— BEGIN —

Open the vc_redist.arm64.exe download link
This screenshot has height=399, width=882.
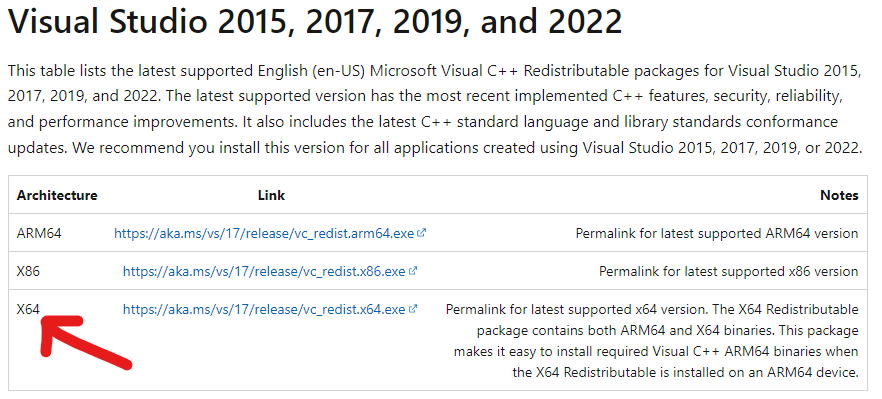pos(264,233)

— END —
— BEGIN —

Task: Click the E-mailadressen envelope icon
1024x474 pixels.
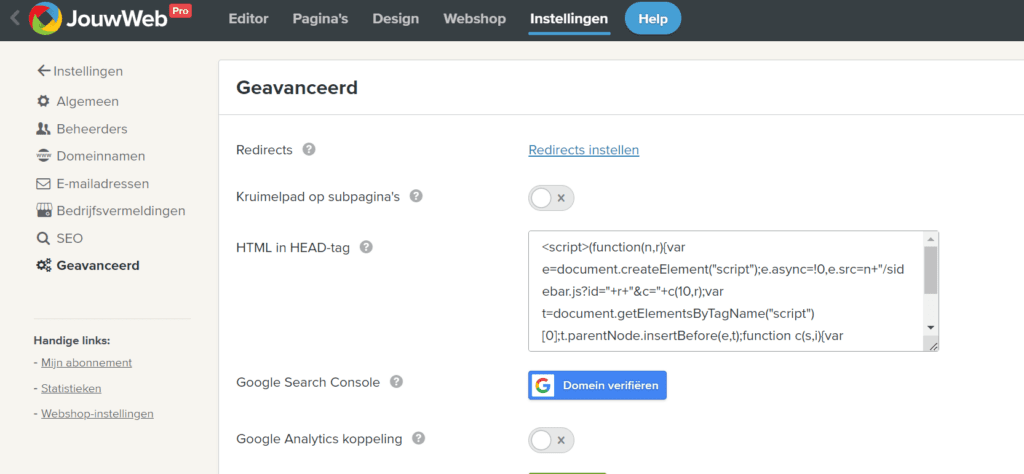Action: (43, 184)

— END —
— BEGIN —

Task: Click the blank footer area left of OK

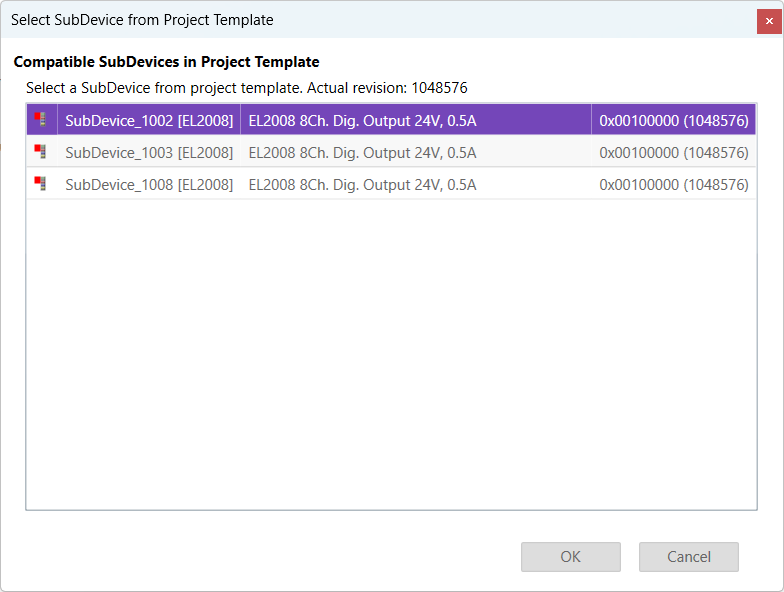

— END —

What you will do>
Write out the records again, starting at the line containing "Open the vc_redist.arm64.exe download link" and ending at the line containing "pos(264,233)", with nothing before or after. Scale each answer coordinate by 0.8 and round to whole numbers, halves up, but copy the request lines unchanged and leave out the pictures.

Written response>
Open the vc_redist.arm64.exe download link
This screenshot has height=399, width=882.
pos(211,186)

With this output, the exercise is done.